* 待办任务:
请原样返回下面这些行：从含有“Click rank badge 17 next to Johnathan”的那一行开始，到含有“will [489, 264].”的那一行结束，首尾两行都包括在内。

* 所给材料:
>>>>>

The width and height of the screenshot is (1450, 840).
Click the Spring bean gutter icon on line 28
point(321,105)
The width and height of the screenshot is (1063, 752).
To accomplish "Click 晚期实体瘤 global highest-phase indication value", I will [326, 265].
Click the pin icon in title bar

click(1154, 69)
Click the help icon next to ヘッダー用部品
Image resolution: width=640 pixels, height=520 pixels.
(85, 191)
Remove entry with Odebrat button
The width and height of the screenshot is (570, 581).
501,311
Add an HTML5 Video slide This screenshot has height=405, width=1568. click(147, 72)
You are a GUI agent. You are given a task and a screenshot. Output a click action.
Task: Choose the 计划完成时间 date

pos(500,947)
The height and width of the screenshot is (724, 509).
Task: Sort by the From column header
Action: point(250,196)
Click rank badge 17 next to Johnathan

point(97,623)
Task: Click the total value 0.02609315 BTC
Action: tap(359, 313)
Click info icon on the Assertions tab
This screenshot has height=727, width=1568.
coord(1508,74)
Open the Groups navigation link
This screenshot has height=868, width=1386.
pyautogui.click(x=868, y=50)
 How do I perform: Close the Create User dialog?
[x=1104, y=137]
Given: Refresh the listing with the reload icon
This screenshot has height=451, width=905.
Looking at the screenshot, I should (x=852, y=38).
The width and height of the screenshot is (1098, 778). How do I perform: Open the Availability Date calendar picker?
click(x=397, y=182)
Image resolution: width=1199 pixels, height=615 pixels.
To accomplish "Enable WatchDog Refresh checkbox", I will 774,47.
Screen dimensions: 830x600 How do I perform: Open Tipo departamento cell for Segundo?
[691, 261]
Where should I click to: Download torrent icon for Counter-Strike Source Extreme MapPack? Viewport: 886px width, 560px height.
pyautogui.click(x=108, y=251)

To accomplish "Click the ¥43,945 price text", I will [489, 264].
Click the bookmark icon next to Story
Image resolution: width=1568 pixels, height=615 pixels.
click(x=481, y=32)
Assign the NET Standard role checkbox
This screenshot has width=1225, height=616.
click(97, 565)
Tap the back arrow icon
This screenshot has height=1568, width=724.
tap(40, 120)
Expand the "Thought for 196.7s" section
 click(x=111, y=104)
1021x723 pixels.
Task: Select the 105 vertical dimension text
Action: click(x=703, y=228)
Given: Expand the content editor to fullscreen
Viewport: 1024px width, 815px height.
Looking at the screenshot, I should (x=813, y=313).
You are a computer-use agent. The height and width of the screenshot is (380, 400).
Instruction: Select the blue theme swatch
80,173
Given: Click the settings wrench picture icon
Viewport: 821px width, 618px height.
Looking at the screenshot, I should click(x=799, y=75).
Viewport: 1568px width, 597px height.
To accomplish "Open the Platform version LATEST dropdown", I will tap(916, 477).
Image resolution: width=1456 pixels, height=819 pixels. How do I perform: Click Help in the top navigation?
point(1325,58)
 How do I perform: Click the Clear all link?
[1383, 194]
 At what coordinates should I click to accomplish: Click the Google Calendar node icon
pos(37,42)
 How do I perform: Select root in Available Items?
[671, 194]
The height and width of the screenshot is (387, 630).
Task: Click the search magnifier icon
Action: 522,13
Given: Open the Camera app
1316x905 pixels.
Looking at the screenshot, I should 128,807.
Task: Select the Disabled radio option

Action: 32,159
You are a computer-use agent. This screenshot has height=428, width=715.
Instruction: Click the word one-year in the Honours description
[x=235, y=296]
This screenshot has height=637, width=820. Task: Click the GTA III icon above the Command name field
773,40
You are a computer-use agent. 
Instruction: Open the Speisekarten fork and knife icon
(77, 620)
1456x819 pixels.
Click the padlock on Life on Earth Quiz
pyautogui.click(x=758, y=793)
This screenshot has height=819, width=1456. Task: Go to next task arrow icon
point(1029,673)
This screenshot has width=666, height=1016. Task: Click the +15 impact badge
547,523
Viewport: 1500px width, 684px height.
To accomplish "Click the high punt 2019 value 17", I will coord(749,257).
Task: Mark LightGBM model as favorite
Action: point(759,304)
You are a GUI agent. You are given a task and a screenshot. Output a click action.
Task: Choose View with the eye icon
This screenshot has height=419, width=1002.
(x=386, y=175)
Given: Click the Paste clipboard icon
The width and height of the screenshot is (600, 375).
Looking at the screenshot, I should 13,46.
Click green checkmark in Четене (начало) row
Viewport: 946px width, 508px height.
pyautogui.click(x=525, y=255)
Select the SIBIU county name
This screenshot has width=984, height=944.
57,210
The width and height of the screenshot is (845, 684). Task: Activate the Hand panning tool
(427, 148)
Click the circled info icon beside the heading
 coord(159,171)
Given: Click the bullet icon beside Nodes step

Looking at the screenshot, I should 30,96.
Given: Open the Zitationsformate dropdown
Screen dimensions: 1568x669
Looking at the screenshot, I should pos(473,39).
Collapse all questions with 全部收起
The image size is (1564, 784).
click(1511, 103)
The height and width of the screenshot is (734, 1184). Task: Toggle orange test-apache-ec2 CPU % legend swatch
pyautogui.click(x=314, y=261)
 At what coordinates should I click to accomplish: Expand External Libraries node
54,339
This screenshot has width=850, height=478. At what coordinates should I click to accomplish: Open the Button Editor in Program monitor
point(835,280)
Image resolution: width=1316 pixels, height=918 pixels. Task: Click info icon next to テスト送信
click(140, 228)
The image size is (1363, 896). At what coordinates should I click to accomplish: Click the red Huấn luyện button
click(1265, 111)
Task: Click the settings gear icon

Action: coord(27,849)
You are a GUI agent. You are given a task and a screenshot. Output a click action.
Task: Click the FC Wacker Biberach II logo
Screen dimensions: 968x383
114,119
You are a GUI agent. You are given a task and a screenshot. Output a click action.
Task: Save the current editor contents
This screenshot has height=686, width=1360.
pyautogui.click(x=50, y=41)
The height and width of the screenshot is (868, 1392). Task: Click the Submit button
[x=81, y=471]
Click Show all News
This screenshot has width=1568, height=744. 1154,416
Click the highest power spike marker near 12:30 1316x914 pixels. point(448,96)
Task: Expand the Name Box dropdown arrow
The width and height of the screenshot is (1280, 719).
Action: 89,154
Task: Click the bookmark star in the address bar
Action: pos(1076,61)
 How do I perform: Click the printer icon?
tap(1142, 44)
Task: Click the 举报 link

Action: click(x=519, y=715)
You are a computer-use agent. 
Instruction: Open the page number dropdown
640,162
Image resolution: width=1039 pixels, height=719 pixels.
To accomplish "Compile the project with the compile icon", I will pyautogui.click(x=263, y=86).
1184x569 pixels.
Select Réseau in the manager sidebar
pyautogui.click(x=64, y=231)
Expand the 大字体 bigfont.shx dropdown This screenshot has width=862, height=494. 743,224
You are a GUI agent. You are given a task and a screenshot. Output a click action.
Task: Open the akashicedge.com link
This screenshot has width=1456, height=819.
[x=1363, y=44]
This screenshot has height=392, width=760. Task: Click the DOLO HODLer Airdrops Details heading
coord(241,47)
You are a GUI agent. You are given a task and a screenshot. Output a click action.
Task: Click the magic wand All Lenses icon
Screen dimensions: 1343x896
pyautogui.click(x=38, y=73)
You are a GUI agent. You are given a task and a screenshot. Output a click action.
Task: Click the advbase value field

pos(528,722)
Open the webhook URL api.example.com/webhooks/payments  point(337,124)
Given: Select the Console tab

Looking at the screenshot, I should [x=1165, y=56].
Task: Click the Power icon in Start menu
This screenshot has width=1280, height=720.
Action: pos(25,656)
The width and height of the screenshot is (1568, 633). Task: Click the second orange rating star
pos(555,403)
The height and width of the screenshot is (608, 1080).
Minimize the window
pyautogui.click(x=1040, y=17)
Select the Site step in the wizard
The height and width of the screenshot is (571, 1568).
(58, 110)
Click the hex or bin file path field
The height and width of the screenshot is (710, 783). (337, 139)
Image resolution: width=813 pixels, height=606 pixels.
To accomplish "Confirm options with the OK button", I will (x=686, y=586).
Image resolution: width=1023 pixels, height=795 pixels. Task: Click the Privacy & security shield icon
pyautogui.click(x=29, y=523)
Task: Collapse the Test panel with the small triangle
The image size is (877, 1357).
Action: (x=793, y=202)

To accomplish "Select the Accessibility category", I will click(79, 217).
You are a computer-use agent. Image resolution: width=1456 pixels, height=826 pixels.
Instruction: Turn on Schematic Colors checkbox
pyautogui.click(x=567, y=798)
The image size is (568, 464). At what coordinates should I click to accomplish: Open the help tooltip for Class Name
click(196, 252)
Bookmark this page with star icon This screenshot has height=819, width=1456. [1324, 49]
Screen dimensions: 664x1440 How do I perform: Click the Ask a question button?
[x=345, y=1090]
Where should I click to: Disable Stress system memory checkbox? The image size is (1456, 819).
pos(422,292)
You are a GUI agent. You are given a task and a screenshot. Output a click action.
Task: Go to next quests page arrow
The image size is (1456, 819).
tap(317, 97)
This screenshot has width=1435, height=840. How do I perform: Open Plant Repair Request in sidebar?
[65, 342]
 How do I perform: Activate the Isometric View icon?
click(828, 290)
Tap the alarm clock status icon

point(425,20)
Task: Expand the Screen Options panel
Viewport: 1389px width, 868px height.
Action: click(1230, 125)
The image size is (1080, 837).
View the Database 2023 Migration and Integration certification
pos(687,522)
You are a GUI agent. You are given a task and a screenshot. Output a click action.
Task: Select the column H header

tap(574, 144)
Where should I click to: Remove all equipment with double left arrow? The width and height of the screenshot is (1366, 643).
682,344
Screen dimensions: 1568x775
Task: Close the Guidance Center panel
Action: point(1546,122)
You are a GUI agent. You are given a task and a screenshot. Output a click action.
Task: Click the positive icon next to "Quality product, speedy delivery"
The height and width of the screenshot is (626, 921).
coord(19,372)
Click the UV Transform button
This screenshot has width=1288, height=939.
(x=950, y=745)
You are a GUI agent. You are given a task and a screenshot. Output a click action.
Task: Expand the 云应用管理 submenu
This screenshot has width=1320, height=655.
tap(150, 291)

<<<<<

* 任务结果:
Click rank badge 17 next to Johnathan

point(97,623)
Task: Click the total value 0.02609315 BTC
Action: tap(359, 313)
Click info icon on the Assertions tab
This screenshot has height=727, width=1568.
coord(1508,74)
Open the Groups navigation link
This screenshot has height=868, width=1386.
pyautogui.click(x=868, y=50)
 How do I perform: Close the Create User dialog?
[x=1104, y=137]
Given: Refresh the listing with the reload icon
This screenshot has height=451, width=905.
Looking at the screenshot, I should (x=852, y=38).
The width and height of the screenshot is (1098, 778). How do I perform: Open the Availability Date calendar picker?
click(x=397, y=182)
Image resolution: width=1199 pixels, height=615 pixels.
To accomplish "Enable WatchDog Refresh checkbox", I will 774,47.
Screen dimensions: 830x600 How do I perform: Open Tipo departamento cell for Segundo?
[691, 261]
Where should I click to: Download torrent icon for Counter-Strike Source Extreme MapPack? Viewport: 886px width, 560px height.
pyautogui.click(x=108, y=251)

To accomplish "Click the ¥43,945 price text", I will [489, 264].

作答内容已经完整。